*Task brief*
In the records below, find each line with the word "agent" and copy it.

*Provided entries*
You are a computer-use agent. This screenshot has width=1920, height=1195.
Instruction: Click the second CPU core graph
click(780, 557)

* * *

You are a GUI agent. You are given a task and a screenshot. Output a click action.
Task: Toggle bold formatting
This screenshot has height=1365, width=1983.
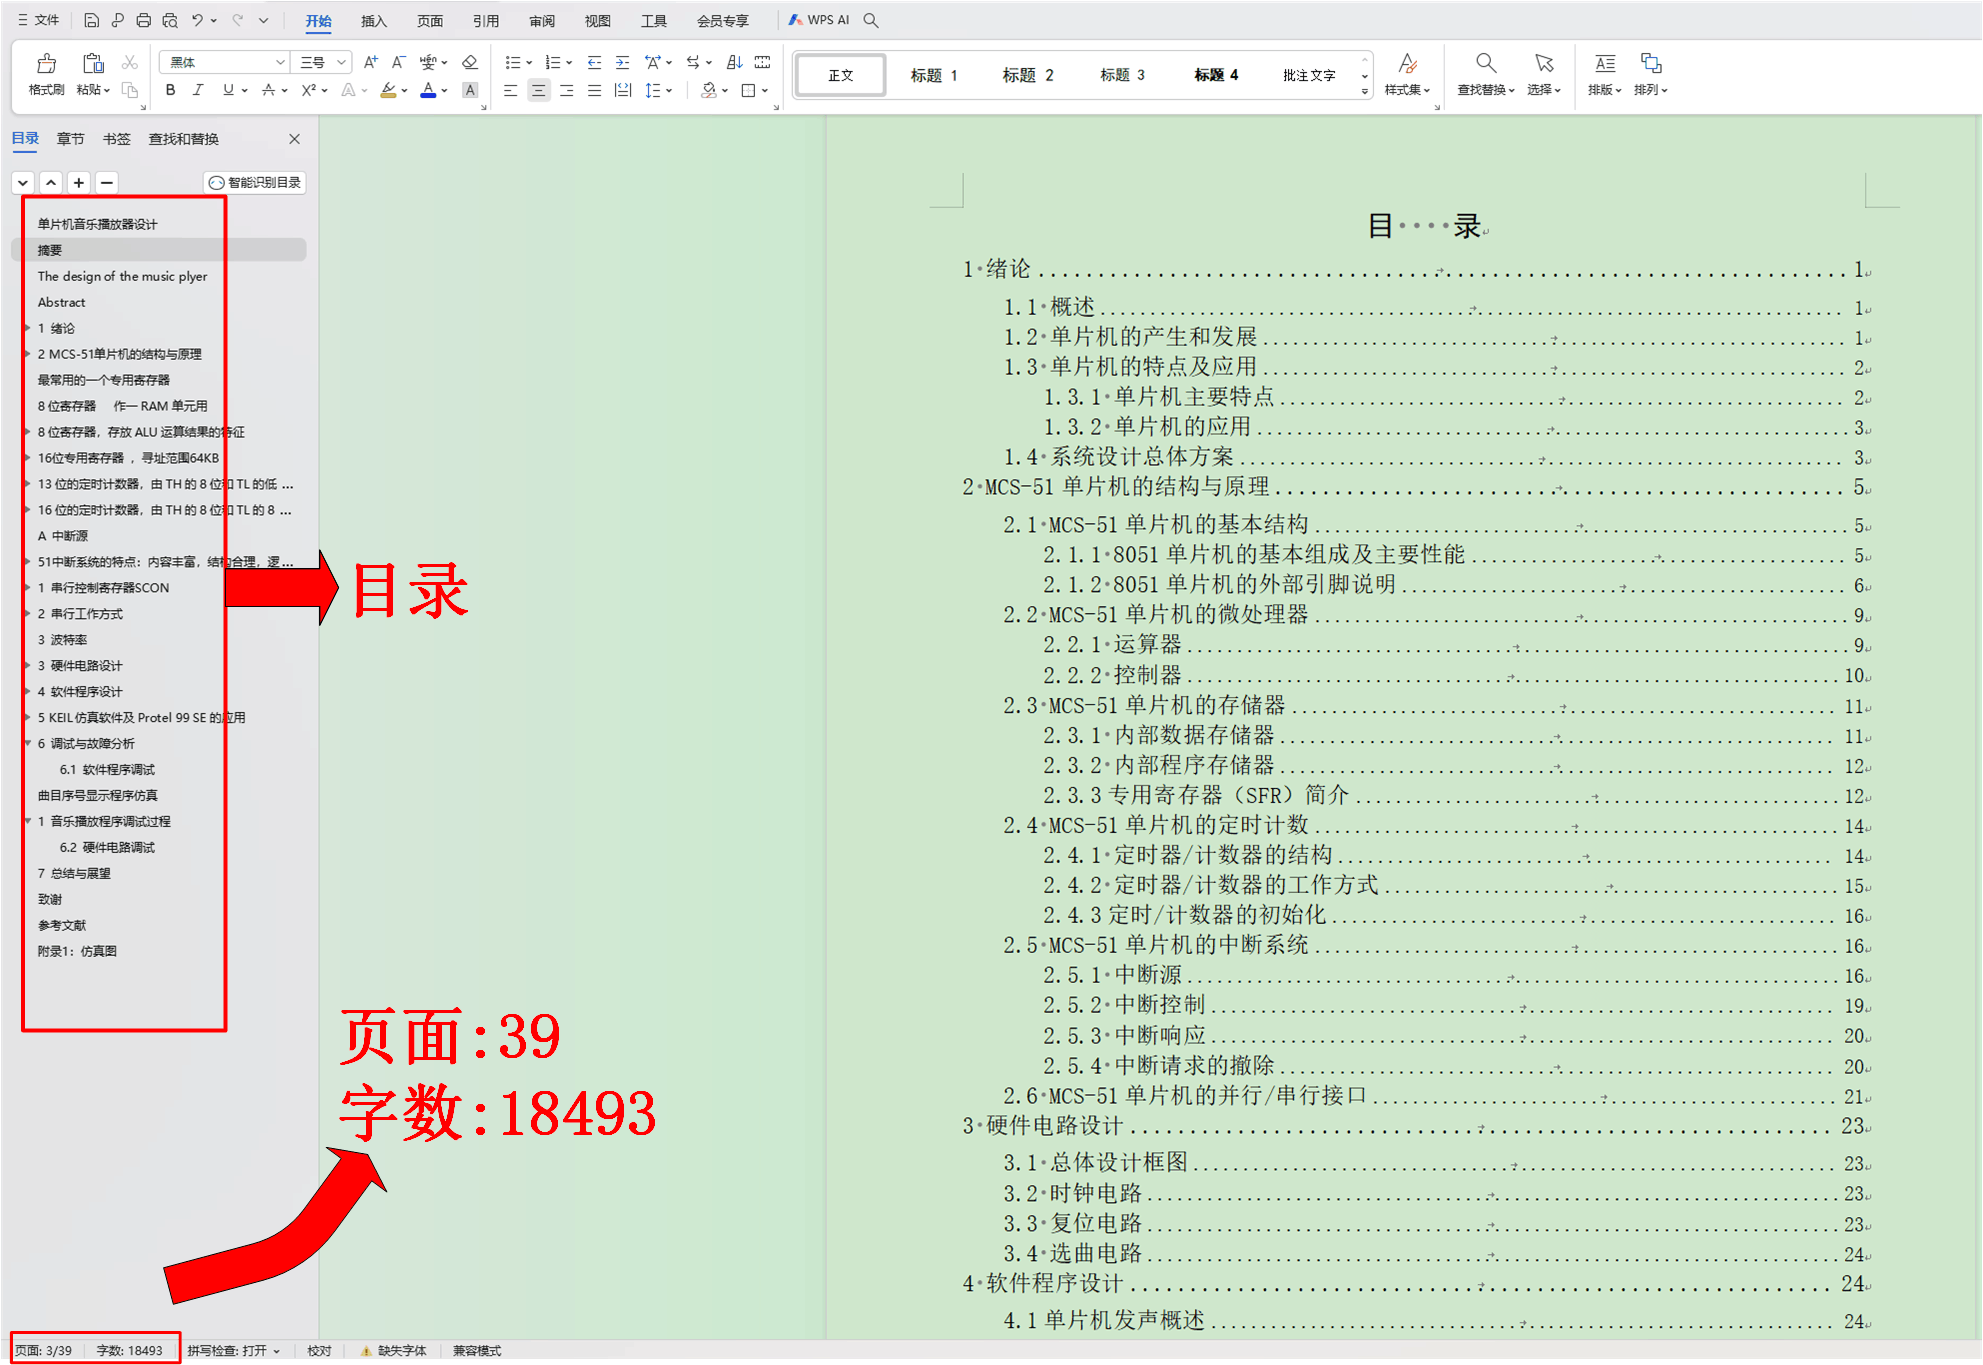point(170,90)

*Response to the exercise*
You are a computer-use agent. This screenshot has width=1920, height=1195.
You are a GUI agent. You are given a task and a screenshot. Output a click action.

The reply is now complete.